*Entries shown*:

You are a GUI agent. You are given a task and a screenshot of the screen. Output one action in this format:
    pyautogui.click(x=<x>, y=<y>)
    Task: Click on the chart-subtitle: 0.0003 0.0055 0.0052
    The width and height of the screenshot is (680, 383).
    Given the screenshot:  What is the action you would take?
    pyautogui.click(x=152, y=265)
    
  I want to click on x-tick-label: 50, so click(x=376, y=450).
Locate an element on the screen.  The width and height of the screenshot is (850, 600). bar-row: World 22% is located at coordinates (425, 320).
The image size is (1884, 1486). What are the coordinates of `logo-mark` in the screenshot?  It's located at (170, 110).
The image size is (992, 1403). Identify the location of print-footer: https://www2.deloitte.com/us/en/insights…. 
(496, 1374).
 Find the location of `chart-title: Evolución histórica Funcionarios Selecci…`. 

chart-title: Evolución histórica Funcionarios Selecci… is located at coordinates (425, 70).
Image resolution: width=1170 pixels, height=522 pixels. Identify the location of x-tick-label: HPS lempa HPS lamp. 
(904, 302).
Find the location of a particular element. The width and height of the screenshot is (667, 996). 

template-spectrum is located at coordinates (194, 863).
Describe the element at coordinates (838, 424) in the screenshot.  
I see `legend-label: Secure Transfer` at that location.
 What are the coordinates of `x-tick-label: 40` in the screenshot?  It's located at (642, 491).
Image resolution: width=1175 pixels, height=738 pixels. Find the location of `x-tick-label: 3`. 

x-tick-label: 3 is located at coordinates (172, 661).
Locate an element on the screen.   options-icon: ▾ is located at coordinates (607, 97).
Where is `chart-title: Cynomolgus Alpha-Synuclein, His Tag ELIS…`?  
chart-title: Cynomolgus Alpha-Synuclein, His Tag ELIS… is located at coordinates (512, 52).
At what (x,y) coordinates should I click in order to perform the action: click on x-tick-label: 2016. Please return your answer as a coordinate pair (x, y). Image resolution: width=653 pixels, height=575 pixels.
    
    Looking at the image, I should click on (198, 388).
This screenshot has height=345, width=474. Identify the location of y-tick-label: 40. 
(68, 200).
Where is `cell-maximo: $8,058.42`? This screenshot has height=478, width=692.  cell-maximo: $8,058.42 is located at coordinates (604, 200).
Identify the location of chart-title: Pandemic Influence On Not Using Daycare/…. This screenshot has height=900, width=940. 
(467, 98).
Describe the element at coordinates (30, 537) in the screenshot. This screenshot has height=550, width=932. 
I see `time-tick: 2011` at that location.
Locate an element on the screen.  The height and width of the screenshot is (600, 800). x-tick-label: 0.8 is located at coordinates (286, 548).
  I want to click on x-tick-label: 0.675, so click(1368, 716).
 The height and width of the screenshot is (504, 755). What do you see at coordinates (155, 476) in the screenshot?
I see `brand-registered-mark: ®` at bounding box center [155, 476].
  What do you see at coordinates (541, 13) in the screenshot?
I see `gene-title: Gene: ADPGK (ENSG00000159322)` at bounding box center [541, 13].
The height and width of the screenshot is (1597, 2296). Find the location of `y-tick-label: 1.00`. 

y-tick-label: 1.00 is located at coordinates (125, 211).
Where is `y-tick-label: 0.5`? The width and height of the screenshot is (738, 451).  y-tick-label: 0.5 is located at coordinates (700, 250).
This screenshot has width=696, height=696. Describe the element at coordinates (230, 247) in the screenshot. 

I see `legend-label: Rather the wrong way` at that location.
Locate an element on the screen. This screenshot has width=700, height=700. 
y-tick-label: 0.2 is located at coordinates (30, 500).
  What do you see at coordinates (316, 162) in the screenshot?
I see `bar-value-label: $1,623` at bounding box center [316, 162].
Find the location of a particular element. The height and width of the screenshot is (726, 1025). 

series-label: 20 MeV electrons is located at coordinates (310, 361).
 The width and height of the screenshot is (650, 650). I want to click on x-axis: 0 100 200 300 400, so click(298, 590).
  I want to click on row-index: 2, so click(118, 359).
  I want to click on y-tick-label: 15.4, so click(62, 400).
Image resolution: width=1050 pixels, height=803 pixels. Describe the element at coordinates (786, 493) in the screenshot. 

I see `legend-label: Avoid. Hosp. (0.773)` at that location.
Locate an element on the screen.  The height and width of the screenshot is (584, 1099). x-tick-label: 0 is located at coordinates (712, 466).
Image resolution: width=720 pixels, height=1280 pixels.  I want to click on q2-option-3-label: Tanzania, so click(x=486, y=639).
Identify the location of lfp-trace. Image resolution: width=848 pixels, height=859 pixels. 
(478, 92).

*Task to complete*:
Reproduce, unchanged, the part of the items above that opens with the line containing "The height and width of the screenshot is (1597, 2296)." and closes with the line containing "center [316, 162].", including both of those lines.

*Exercise solution*:
The height and width of the screenshot is (1597, 2296). Find the location of `y-tick-label: 1.00`. 

y-tick-label: 1.00 is located at coordinates (125, 211).
Where is `y-tick-label: 0.5`? The width and height of the screenshot is (738, 451).  y-tick-label: 0.5 is located at coordinates (700, 250).
This screenshot has width=696, height=696. Describe the element at coordinates (230, 247) in the screenshot. 

I see `legend-label: Rather the wrong way` at that location.
Locate an element on the screen. This screenshot has width=700, height=700. 
y-tick-label: 0.2 is located at coordinates (30, 500).
  What do you see at coordinates (316, 162) in the screenshot?
I see `bar-value-label: $1,623` at bounding box center [316, 162].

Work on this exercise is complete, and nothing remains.